RAG Quality Metrics (RAGAS)

Python — tests/test_rag_quality.py

import pytest
from ragas import evaluate
from ragas.metrics import faithfulness, answer_relevancy, context_precision, context_recall
from datasets import Dataset

@pytest.fixture
def rag_eval_data():
    return Dataset.from_dict({
        "question": ["What is Python?", "When was Python created?"],
        "answer": [
            "Python is a high-level programming language.",
            "Python was created in 1989.",
        ],
        "contexts": [
            ["Python is a high-level, interpreted programming language.", "Created by Guido van Rossum"],
            ["Python was first released in 1991.", "Guido van Rossum started the project in 1989."]
        ],
        "ground_truth": [
            "Python is a programming language",
            "Python was created in 1989 and released in 1991",
        ]
    })

def test_rag_faithfulness(rag_eval_data):
    """Answers grounded in context — target > 0.7"""
    score = evaluate(rag_eval_data, metrics=[faithfulness])
    assert score['faithfulness'].score > 0.7

def test_rag_answer_relevancy(rag_eval_data):
    """Answers address the question — target > 0.7"""
    score = evaluate(rag_eval_data, metrics=[answer_relevancy])
    assert score['answer_relevancy'].score > 0.7

def test_rag_context_precision(rag_eval_data):
    """Retrieved context is relevant — target > 0.7"""
    score = evaluate(rag_eval_data, metrics=[context_precision])
    assert score['context_precision'].score > 0.7

RAGAS Metrics Reference Faithfulness: Are claims in the answer grounded in retrieved context?
Answer Relevancy: Does the answer actually address the question?
Context Precision: Is the retrieved context relevant to the question?
Context Recall: Does the retrieved context contain the ground truth?

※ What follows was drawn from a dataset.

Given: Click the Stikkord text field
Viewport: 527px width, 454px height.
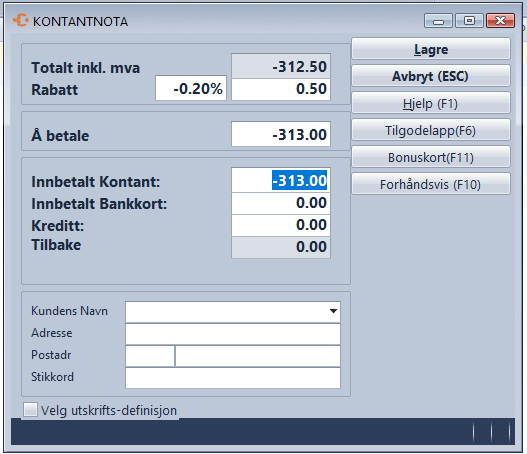Looking at the screenshot, I should (x=233, y=378).
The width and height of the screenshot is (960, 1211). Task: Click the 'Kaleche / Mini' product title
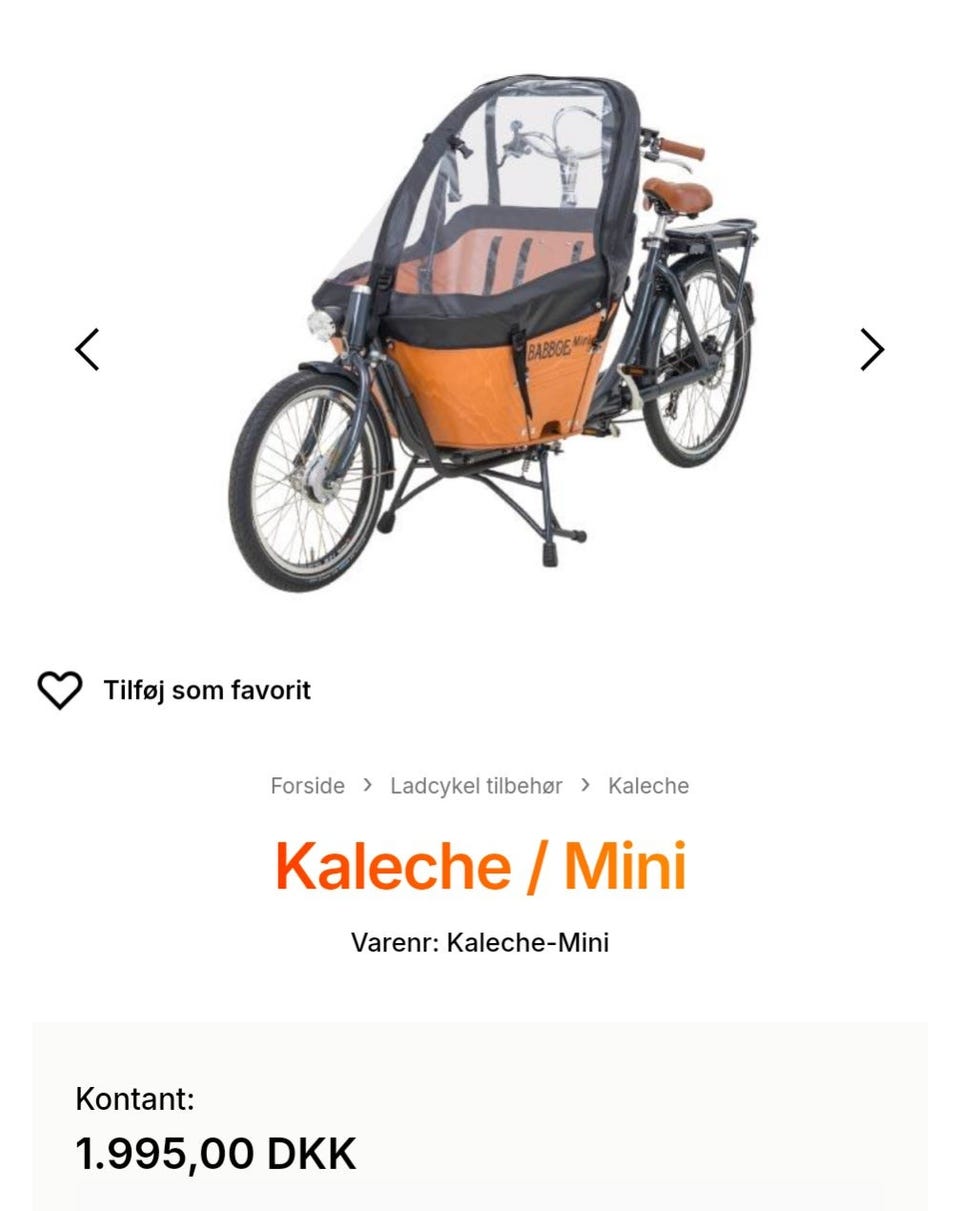480,866
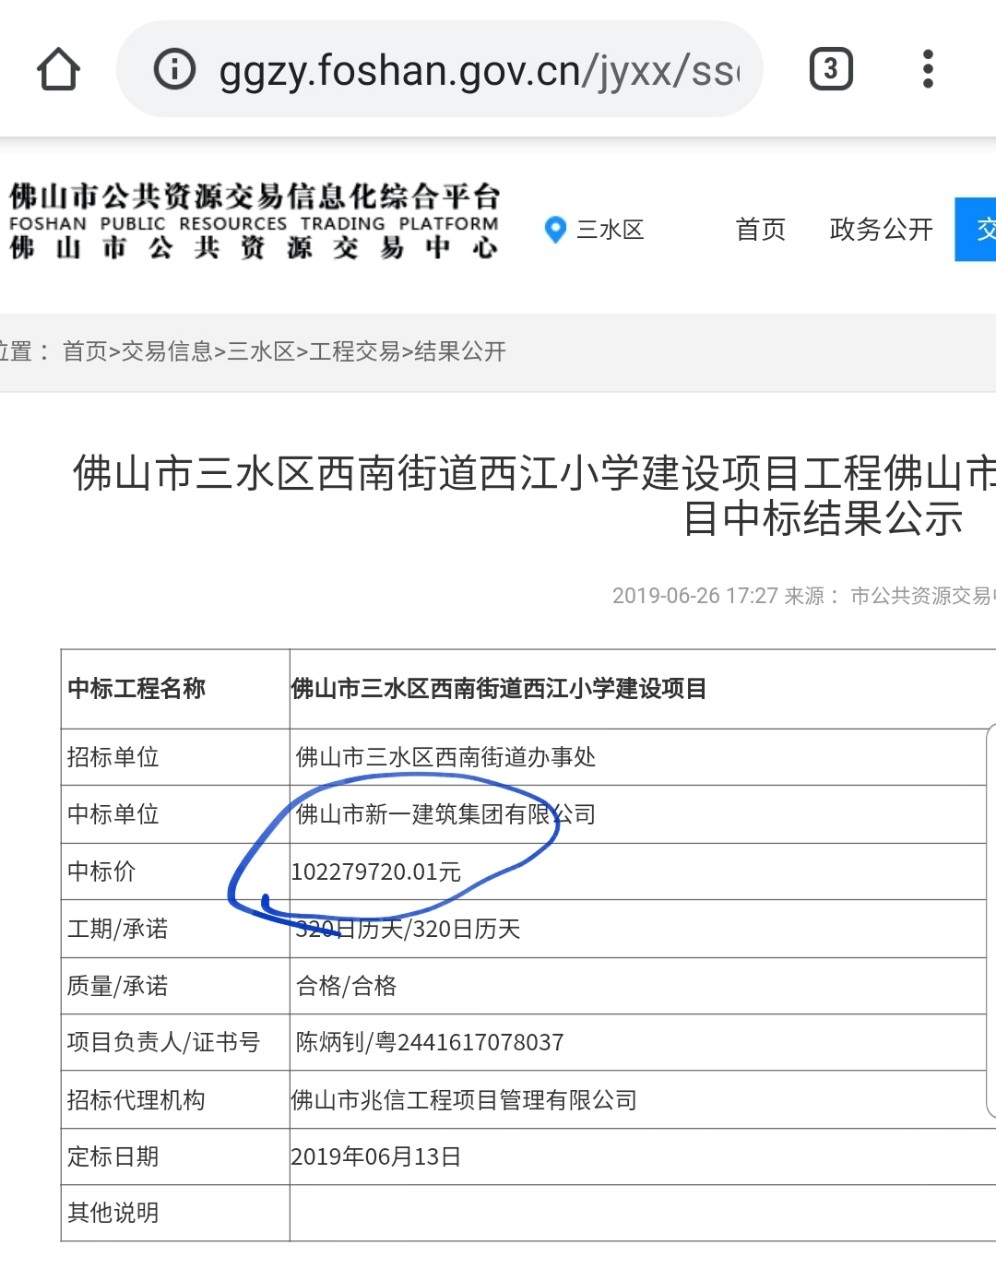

Chapter 06 — End-to-End Testing

Phase 5: End-to-End Testing

Test complete user workflows from input to output.

What to Test

Full user workflows (user input → AI response)
Error scenarios and recovery
Timeout handling
Retry logic with exponential backoff
Fallback mechanisms
Rate limiting
Session persistence across requests
Multi-turn conversations
File uploads and processing

Full Workflow E2E Test

Python — tests/test_e2e.py

import pytest
from src.app import App

@pytest.fixture
def app():
    return App(env="test")

@pytest.mark.e2e
def test_user_query_happy_path(app):
    """Full: user sends query → gets relevant response"""
    session = app.create_session(user_id="test_user")
    response = session.ask("What is machine learning?")

    assert response['answer'] is not None
    assert len(response['answer']) > 0
    assert response['sources'] is not None
    assert response['latency_ms'] < 5000  # Under 5 seconds

@pytest.mark.e2e
def test_multi_turn_conversation(app):
    """Conversation maintains context across turns"""
    session = app.create_session(user_id="test_user")

    session.ask("My name is Alice")
    response = session.ask("What's my name?")

    assert "Alice" in response['answer']

@pytest.mark.e2e
def test_error_recovery(app):
    """App recovers from partial failures gracefully"""
    session = app.create_session(user_id="test_user")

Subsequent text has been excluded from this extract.